A murine model of epicutaneous protein sensitization is useful to study efficacies of topical drugs in atopic dermatitis.

We studied the suitability of our murine model for the treatment trials of atopic dermatitis (AD). In this model topical application of ovalbumin (OVA) together with bacterial superantigen, staphylococcal enterotoxin B (SEB) induces a cutaneous disease resembling AD. Injured mouse skin was treated with three different drugs: a class III corticosteroid, a calcineurin inhibitor and a type 4 phosphodiesterase inhibitor. One-week treatment with corticosteroid and phosphodiesterase inhibitor remarkably decreased both epidermal and dermal thickness, whereas the calcineurin inhibitor affected only the epidermal thickness. All investigated drugs reduced the infiltration of eosinophils and mast cells onto OVA/SEB sensitized skin areas, whereas CD4+ and CD8+ T cells as well as CD11c+ dendritic cells variously diminished after corticosteroid and calcineurin inhibitor treatments.

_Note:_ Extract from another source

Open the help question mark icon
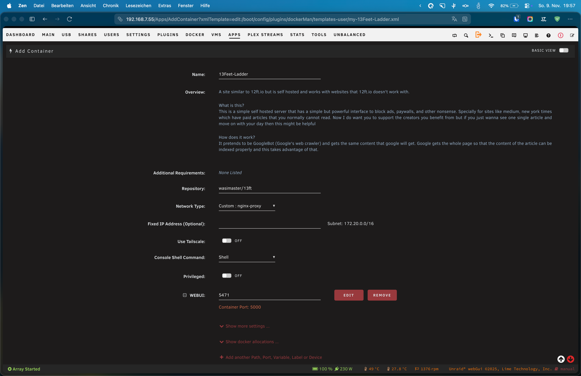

Cutaneous expression of interleukin -4, -13, -10 and interferon-gamma also decreased differently depending on drug type. Interestingly, the calcineurin inhibitor and phosphodiesterase inhibitor increased total IgE antibodies and decreased SEB-specific IgG2a antibodies in OVA/SEB sensitized mice. All these drugs can ameliorate cutaneous inflammation, although the degree of recovery depends on the type of the drug. In summary, our results show that this mouse model can be used to test new topical treatments for AD.